From 591ad20ee840b50aa9e0932587cb3f6d8d8a932e Mon Sep 17 00:00:00 2001
From: Juan Picado <juanpicado19@gmail.com>
Date: Tue, 5 Dec 2023 21:26:59 +0100
Subject: [PATCH] fix: restore search all endpoint (#4233)

---
 src/api/endpoint/api/search.ts | 106 +++++++++++++++++++++++++++++++--
 src/api/endpoint/index.ts      |   2 +-
 2 files changed, 101 insertions(+), 7 deletions(-)

diff --git a/src/api/endpoint/api/search.ts b/src/api/endpoint/api/search.ts
index 7ca34ce11..1d6205668 100644
--- a/src/api/endpoint/api/search.ts
+++ b/src/api/endpoint/api/search.ts
@@ -1,11 +1,105 @@
-import { HTTP_STATUS } from '../../../lib/constants';
+import { API_ERROR, HEADERS } from '../../../lib/constants';
 import { logger } from '../../../lib/logger';
 
-export default function (route): void {
+export default function (route, auth, storage): void {
   // searching packages
-  route.get('/-/all(/since)?', function (_req, res) {
-    logger.warn('search endpoint has been removed, please use search v1');
-    res.status(HTTP_STATUS.NOT_FOUND);
-    res.json({ error: 'not found, endpoint removed' });
+  route.get('/-/all(/since)?', function (req, res, next) {
+    let received_end = false;
+    let response_finished = false;
+    let processing_pkgs = 0;
+    let firstPackage = true;
+    logger.warn('/-/all search endpoint is deprecated, might be removed in the next major release');
+    res.status(200);
+    res.set(HEADERS.CONTENT_TYPE, HEADERS.JSON_CHARSET);
+
+    /*
+     * Offical NPM registry (registry.npmjs.org) no longer return whole database,
+     * They only return packages matched with keyword in `referer: search pkg-name`,
+     * And NPM client will request server in every search.
+     *
+     * The magic number 99999 was sent by NPM registry.
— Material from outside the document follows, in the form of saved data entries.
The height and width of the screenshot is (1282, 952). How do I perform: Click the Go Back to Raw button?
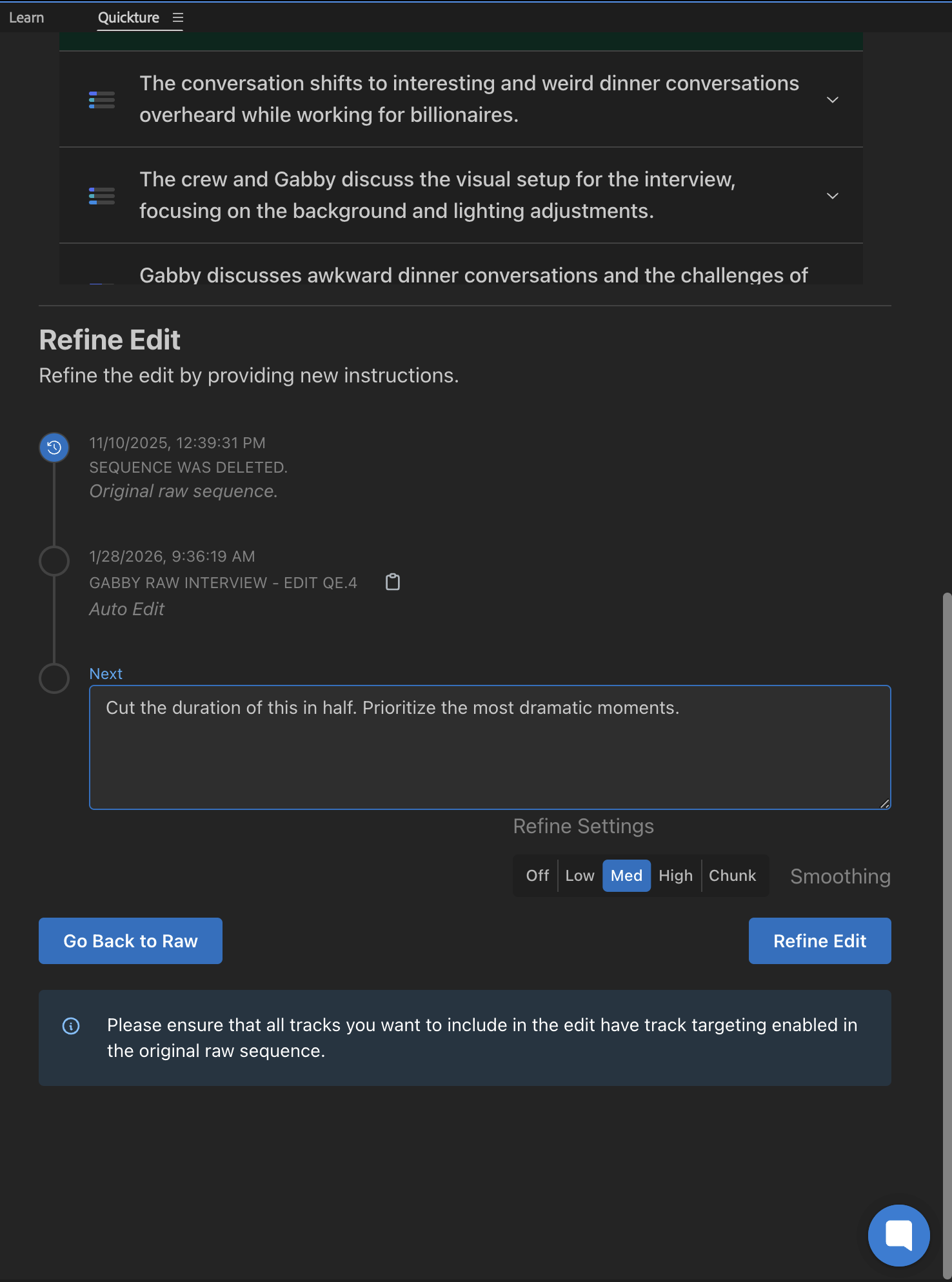(x=130, y=941)
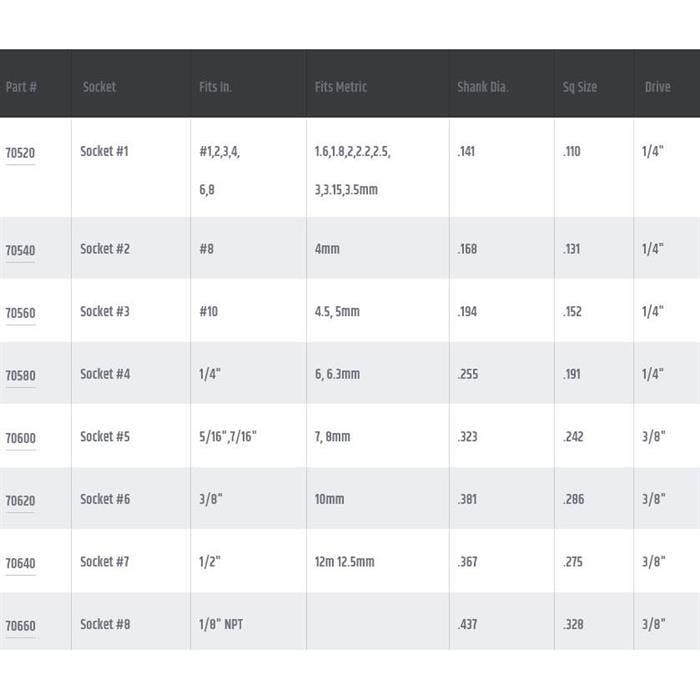The image size is (700, 700).
Task: Open part number 70660 link
Action: 20,627
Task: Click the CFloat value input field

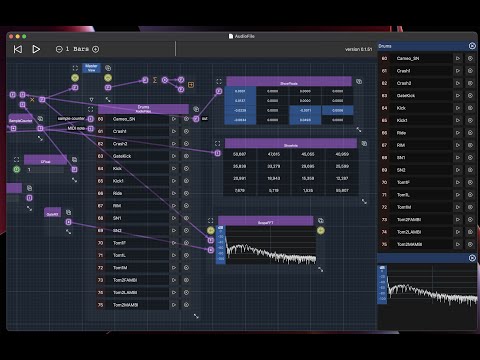Action: 45,170
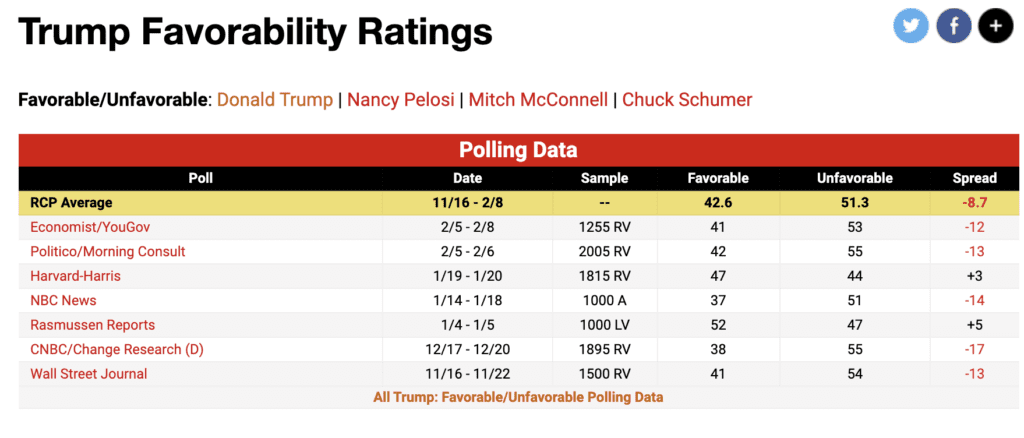The image size is (1024, 438).
Task: Open the Wall Street Journal poll
Action: pyautogui.click(x=89, y=374)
Modify it may caused strange
+     * behaviour in the future.
+     *
+     * BTW: NPM will not return result if user-agent does not contain string 'npm',
+     * See: method 'request' in up-storage.js
+     *
+     * If there is no cache in local, NPM will request /-/all, then get response with
+     * _updated: 99999, 'Date' in response header was Mon, 10 Oct 1983 00:12:48 GMT,
+     * this will make NPM always query from server
+     *
+     * Data structure also different, whel request /-/all, response is an object, but
+     * when request /-/all/since, response is an array
+     */
+    const respShouldBeArray = req.path.endsWith('/since');
+    if (!respShouldBeArray) {
+      res.set('Date', 'Mon, 10 Oct 1983 00:12:48 GMT');
+    }
+    const check_finish = function (): void {
+      if (!received_end) {
+        return;
+      }
+      if (processing_pkgs) {
+        return;
+      }
+      if (response_finished) {
+        return;
+      }
+      response_finished = true;
+      if (respShouldBeArray) {
+        res.end(']\n');
+      } else {
+        res.end('}\n');
+      }
+    };
+
+    if (respShouldBeArray) {
+      res.write('[');
+    } else {
+      res.write('{"_updated":' + 99999);
+    }
+
+    const stream = storage.search(req.query.startkey || 0, { req: req });
+
+    stream.on('data', function each(pkg) {
+      processing_pkgs++;
+
+      auth.allow_access({ packageName: pkg.name }, req.remote_user, function (err, allowed) {
+        processing_pkgs--;
+
+        if (err) {
+          if (err.status && String(err.status).match(/^4\d\d$/)) {
+            // auth plugin returns 4xx user error,
+            // that's equivalent of !allowed basically
+            allowed = false;
+          } else {
+            stream.abort(err);
+          }
+        }
+
+        if (allowed) {
+          if (respShouldBeArray) {
+            res.write(`${firstPackage ? '' : ','}${JSON.stringify(pkg)}\n`);
+            if (firstPackage) {
+              firstPackage = false;
+            }
+          } else {
+            res.write(',\n' + JSON.stringify(pkg.name) + ':' + JSON.stringify(pkg));
+          }
+        }
+
+        check_finish();
+      });
+    });
+
+    stream.on('error', function (err) {
+      logger.error('search `/-/all endpoint has failed @{err}', err);
+      received_end = true;
+      check_finish();
+    });
+
+    stream.on('end', function () {
+      received_end = true;
+      check_finish();
+    });
   });
 }
diff --git a/src/api/endpoint/index.ts b/src/api/endpoint/index.ts
index dd8dd5e93..b30ceb1d7 100644
--- a/src/api/endpoint/index.ts
+++ b/src/api/endpoint/index.ts
@@ -49,7 +49,7 @@ export default function (config: Config, auth: Auth, storage: Storage) {
   app.use(encodeScopePackage);
   whoami(app);
   profile(app, auth, config);
-  search(app);
+  search(app, auth, storage);
   user(app, auth, config);
   distTags(app, auth, storage);
   publish(app, auth, storage, config);